On January 13, while on my subinternship internal medicine rotation and seeing my patients before formal rounds, I received the call. The ophthalmology match process occurs several months sooner than the more common Electronic Residency Application Service system, and due to the much smaller number of students matching, is a much quieter affair. As I swiped right to answer the call, my mind began to race. “This is finally it,” I thought. My last five years at Albert Einstein College of Medicine were culminating in this single phone call. My future program director then proceeded to congratulate me and inform me where I would spend the next few years of my life as a resident.
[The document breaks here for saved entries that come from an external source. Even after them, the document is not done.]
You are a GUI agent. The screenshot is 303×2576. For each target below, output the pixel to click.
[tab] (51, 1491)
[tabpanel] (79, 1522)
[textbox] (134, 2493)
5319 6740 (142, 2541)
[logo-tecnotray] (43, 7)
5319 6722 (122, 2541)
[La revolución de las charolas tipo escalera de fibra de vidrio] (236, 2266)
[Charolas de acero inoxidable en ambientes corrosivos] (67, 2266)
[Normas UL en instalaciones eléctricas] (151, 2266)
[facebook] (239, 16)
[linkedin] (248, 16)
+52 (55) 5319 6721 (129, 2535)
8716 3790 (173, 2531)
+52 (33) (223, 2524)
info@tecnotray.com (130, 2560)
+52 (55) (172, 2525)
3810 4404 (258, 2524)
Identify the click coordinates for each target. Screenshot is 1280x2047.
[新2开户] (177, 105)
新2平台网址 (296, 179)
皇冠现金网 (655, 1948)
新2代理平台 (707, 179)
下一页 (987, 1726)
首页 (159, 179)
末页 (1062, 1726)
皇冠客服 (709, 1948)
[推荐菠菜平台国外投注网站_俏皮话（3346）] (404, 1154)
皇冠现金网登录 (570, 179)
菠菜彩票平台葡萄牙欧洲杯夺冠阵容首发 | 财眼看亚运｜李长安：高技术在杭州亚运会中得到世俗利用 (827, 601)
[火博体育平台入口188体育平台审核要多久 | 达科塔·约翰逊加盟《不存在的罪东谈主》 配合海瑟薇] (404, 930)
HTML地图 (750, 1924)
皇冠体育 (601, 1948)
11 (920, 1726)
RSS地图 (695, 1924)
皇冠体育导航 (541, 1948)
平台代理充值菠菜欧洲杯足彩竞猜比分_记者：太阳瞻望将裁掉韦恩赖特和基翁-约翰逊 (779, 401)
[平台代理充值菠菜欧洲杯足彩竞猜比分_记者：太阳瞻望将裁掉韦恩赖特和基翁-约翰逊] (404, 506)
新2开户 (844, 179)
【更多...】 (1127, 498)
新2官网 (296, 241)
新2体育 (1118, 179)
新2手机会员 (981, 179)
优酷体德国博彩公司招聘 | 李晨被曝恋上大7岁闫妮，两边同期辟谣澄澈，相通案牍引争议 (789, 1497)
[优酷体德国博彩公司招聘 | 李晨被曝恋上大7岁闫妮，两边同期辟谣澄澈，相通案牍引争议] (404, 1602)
In the months since matching, I finally have had ample time to think about my journey—not only how my experiences at Einstein have affected and shaped me, but also how they will affect my future medical career.
Starting on the Path
Looking back at my first two years at Einstein, it is clear to me how far my classmates and I have come. As students, we found ourselves in somewhat familiar territory, doing things such as studying from never-ending PowerPoints for our exams. However, we were also slowly learning about ourselves and about our unique interests within medicine. My early interest in surgery, for example, pushed me to co-lead the Surgery Interest Group and explore the field as a possible career. A fellow student’s interest in health policy allowed him the chance to be elected to the Student Governing Body and represent Einstein at national meetings. These small but constant discoveries directed my classmates and me down our own distinct paths through medical school.
Making Tough Choices in Clerkship
Clerkship year at Einstein was a transformative experience. Having successfully passed the first major hurdle of medical school, the USMLE Step 1 exam, my classmates and I were finally ready to leave the classroom and expose ourselves to the realities of clinical medicine. It was a challenging year, as each clerkship forced us constantly to adapt to different cultures and patient experiences while simultaneously learning new material. Most importantly, we were brought face-to-face with ourselves. The process of choosing the right type of medical field, I found, was difficult. While a few of my classmates have known for many years which specialties they’ve wanted to enter, for many students, including me, clerkship year with its myriad experiences was a pivotal year. With every rotation I was pushed and pulled in different directions in an attempt to narrow down my field of choice. Some of the important questions that my classmates and I asked ourselves included:
- “Could I see myself doing this for another 30 years?”
- “Do these types of patients stir compassion and empathy within me?”
- “Is the intensity, or lack thereof, of the field something I will enjoy later in life?”
A Career Emerges
For me, the first big revelation was that I could not see myself practicing medicine without being in the operating room. Surgery, with its clear, team-based approach to the care of the patient and the ability to intervene immediately and positively in the patient’s life, continued to appeal to me. However, it was during my internal medicine clerkship that I was really exposed to the clinical problem-solving aspects of medicine. I witnessed how the difficulty of managing chronic conditions created frustrating and difficult experiences for patients. The opportunity to guide and help patients through their journeys is one that I found tremendously satisfying. Ultimately, my clerkship experience led me to ophthalmology, allowing me the chance to manage patients both medically and surgically.
It is hard to stop and think in medical school. Exam after exam, and deadline after deadline—the medical school process can at times feel like a long conveyer belt, on one end of which you begin a naïve student, and on the other end of which, prior to shipping out, you graduate on the way to becoming a seasoned doctor. Nonetheless, it is an amazing journey filled with experiences, both large and small, that have shaped us into who we are today, and the doctors we’ll be tomorrow. As Match Day approaches and I see my classmates experience the time dilation I felt in early January, I’d like to remind them that each bump and curve in our long journeys to Match Day has led us to our own unique destinations. My journey to Match Day has ended, and I can’t wait for them to join me.